The JAK1 mutant cells showed "potent growth inhibition" in response to the drug, while the wild-type cells were only partially affected, the authors wrote.
Aside from the JAK1 mutations, the group identified other actionable mutations, including CCND1 amplifications in 4.5 percent of tumors and CDKN2A deletions in 10.2 percent of tumors. Currently, Pfizer's investigational drug palbociclib is being tested in advanced breast cancers for patients with CCND1 amplifications and/or the loss of p16, suggesting these HCC tumors could be candidates for trials of the drug as well, the authors wrote.
Around 26.1 percent of the HCC tumors had FAK amplifications, for which there are currently two inhibitors in phase 1 trials. The PARP1 gene is amplified in 18.2 percent of cases and there are mutations in BRCA1 and BRCA2 in 1.1 percent and 5.7 percent of cases, respectively, suggesting that these tumors may be sensitive to PARP inhibitors.
Finally, the team found FGF19 amplifications in 4.5 percent of tumors and tested in cell lines an FGFR small molecule inhibitor known as PD173074 that is being developed by Pfizer. They found that the cells with the FGF19 amplifications or with over-expression of either the FGF19 or FGF4 genes showed increased sensitivity to the drug.
Another drug, brivanib alaninate, is already being developed for HCC by Bristol-Myers Squibb, and is a dual inhibitor of VEGFR and FGFR. Currently, it is being evaluated in phase 3 HCC trials, and the authors suggested this compound as well as other FGFR inhibitors could be effective in HCC patients with these amplifications and over-expressions.

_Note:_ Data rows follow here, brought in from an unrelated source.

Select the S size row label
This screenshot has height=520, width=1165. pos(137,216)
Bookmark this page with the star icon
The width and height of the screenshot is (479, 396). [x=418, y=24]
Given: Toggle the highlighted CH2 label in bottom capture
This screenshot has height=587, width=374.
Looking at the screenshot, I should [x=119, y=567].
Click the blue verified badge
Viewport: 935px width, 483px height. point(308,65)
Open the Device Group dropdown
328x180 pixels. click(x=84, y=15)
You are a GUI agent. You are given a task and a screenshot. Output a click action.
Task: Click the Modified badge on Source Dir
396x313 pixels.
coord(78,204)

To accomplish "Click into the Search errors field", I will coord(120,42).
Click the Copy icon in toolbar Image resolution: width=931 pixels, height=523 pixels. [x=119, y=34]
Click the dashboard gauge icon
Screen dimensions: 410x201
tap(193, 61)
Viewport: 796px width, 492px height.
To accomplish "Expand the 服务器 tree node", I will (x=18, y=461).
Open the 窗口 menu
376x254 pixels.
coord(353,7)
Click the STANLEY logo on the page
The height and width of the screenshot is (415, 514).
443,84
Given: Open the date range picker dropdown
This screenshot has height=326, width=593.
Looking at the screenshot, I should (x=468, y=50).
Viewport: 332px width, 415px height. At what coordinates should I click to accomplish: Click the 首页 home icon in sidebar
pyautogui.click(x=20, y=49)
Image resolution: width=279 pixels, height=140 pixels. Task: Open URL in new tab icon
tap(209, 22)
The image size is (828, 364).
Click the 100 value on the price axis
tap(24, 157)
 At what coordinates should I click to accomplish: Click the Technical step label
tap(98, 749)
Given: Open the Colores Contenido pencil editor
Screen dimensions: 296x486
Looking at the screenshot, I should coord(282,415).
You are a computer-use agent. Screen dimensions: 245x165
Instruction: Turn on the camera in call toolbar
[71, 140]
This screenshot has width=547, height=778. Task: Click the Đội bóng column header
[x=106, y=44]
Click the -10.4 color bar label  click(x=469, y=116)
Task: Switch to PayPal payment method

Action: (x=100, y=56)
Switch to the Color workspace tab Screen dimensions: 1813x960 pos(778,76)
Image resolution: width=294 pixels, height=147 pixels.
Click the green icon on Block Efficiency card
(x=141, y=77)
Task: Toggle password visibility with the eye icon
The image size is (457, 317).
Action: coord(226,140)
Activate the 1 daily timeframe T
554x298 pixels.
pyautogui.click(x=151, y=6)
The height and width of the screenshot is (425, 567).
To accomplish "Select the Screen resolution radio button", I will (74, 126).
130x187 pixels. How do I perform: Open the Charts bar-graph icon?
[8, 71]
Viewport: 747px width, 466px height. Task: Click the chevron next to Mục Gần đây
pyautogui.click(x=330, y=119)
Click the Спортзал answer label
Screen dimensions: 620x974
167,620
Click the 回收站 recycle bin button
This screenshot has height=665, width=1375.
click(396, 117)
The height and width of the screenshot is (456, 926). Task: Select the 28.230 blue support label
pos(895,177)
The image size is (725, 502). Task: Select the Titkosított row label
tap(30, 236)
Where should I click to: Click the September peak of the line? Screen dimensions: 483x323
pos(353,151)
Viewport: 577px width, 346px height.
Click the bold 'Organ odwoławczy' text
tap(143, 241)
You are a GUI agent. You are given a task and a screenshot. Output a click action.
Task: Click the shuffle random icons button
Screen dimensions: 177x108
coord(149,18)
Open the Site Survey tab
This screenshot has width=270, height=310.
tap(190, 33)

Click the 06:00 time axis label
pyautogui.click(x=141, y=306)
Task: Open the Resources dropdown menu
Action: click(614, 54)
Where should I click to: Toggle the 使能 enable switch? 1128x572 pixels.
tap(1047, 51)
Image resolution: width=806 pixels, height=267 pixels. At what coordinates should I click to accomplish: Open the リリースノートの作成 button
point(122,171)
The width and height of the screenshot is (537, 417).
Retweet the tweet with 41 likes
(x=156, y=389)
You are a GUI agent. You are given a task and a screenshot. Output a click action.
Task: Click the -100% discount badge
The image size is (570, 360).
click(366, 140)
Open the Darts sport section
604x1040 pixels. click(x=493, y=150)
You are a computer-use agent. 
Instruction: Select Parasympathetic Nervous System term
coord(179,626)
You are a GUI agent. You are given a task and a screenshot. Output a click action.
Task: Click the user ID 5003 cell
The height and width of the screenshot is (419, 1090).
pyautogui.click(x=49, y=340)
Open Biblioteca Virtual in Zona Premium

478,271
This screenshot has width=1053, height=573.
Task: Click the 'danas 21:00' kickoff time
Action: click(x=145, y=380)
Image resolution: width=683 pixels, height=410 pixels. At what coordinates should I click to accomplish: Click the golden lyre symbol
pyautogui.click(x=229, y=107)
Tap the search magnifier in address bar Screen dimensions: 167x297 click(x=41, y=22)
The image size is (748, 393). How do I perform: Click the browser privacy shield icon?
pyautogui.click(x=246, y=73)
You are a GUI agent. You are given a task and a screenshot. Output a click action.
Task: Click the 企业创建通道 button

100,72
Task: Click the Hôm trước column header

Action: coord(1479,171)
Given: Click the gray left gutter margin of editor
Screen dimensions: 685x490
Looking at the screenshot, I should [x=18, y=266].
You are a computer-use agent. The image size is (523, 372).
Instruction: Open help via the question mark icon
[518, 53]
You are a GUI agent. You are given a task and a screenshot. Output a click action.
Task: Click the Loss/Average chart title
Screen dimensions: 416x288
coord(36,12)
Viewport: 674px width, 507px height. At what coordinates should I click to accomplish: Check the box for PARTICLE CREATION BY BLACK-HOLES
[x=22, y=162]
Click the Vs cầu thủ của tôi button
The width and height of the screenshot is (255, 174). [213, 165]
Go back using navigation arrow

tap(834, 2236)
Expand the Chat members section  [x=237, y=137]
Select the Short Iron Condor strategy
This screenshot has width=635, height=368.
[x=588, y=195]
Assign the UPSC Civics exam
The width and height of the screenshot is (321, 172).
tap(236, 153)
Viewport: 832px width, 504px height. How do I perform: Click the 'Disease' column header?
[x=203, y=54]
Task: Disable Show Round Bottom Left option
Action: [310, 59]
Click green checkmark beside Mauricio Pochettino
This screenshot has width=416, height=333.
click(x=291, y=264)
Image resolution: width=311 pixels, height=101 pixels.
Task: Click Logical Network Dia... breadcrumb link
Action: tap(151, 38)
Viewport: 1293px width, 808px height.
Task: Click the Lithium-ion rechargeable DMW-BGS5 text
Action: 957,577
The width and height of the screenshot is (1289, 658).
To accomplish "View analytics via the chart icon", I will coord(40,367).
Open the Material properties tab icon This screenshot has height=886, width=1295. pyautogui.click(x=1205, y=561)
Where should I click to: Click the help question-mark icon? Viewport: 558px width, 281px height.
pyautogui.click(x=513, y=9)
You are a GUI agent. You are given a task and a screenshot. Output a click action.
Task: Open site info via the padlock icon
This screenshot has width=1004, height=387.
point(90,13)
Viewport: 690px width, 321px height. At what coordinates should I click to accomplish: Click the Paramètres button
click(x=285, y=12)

Mao said that the Asian Cancer Research Group's goal is not to pursue functional studies and clinical trials of these compounds, but rather to generate data on the genomes of these cancers and make it available to the broader scientific community. However, he noted that Pfizer and other drug companies could pursue further development of these drugs.
Additionally, the results could help shorten the timeline of drug development for HCC, the authors said, since the sequencing indicated a number of potentially effective compounds that are already in late-stage preclinical or clinical development.